● **Material for finding displayed items**:
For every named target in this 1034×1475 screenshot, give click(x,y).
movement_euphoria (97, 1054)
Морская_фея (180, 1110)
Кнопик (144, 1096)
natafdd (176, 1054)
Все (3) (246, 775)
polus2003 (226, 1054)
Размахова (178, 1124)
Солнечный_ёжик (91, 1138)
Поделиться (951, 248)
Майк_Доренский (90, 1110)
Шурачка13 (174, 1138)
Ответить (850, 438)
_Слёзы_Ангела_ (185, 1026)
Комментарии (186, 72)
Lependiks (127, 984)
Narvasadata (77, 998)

● **What you will do**: Please quote the material word for word, beginning at the line that has "Все (3) (246, 775)" and stopping after the last line of the material.

● **Written response**:
Все (3) (246, 775)
polus2003 (226, 1054)
Размахова (178, 1124)
Солнечный_ёжик (91, 1138)
Поделиться (951, 248)
Майк_Доренский (90, 1110)
Шурачка13 (174, 1138)
Ответить (850, 438)
_Слёзы_Ангела_ (185, 1026)
Комментарии (186, 72)
Lependiks (127, 984)
Narvasadata (77, 998)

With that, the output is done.